We use MySQL a lot at Sprout Social. NoSQL is throughout our stack too; Cassandra, HBase and Redis are very important to us for niche problems. But MySQL is our workhorse and we power many parts of our platform with it.
With the database world finding an equilibrium between relational and NoSQL, I want to share some thoughts on why we still use MySQL and why we always will. I don’t mean to argue against other databases, relational or otherwise. Technical choices should be grounded in business need, and so I will intentionally keep this high-level. We can get into the weeds in another post or on twitter.
To start, it’s economical; that’s to say it offers a nice balance between scalability and performance. Get yourself some modest hardware. Shove in 100s of GBs of diverse data: many tables of all shapes and sizes that are queried together, separately and in all sorts of ways. Now, hammer that system with 100s to 1000s of reads and writes per second. Under said conditions, MySQL can perform brilliantly, with response times in the 10s of milliseconds. I say “can” because it always depends on the circumstances.

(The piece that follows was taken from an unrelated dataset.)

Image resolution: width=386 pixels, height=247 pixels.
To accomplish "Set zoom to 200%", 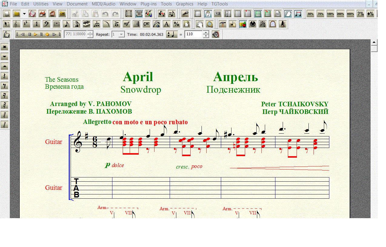I will (340, 14).

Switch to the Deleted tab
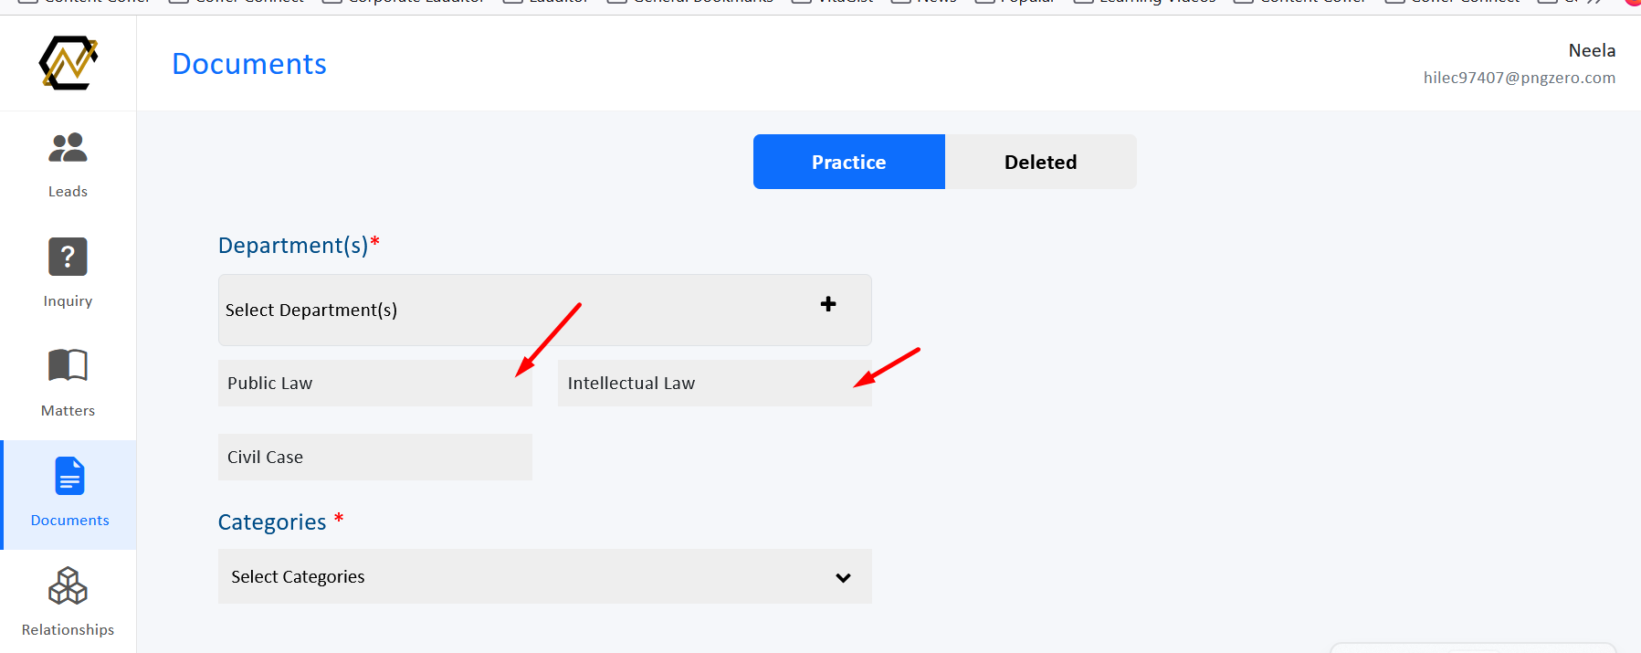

And that leads me into my second point: awareness. It’s the devil we, at Sprout Social, know and trust, which I always prefer over the devil I don’t know. We’ve been burned jumping on something shiny and promising only to discover what makes it buckle. And that’s not to say MySQL is flawless. I think of technologies like a musical instrument. You can make any sound bad. When you know how to play the guitar well, why attempt a concert with a banjo? With technology growing out of the pure sciences, we often forget that much of engineering is an art or, at least, heuristics. We humans always perform better in well known circumstances than in newish ones, no matter how well prepared. In the words of Ron Burgundy, “… it’s science.”
My point is, our team knows MySQL a little like an experienced musician knows their instrument. Our developers can concoct powerful, scalable solutions on the spot. Our ops team can churn out operationally sound clusters like it’s their job. As a team, it’s a hammer we swing with finesse. And that lets us get to the problem at hand of building great software. And, sleeping at night.
One of the hardest problems in software engineering is making the engineers themselves efficient. Try not to over-engineer that one.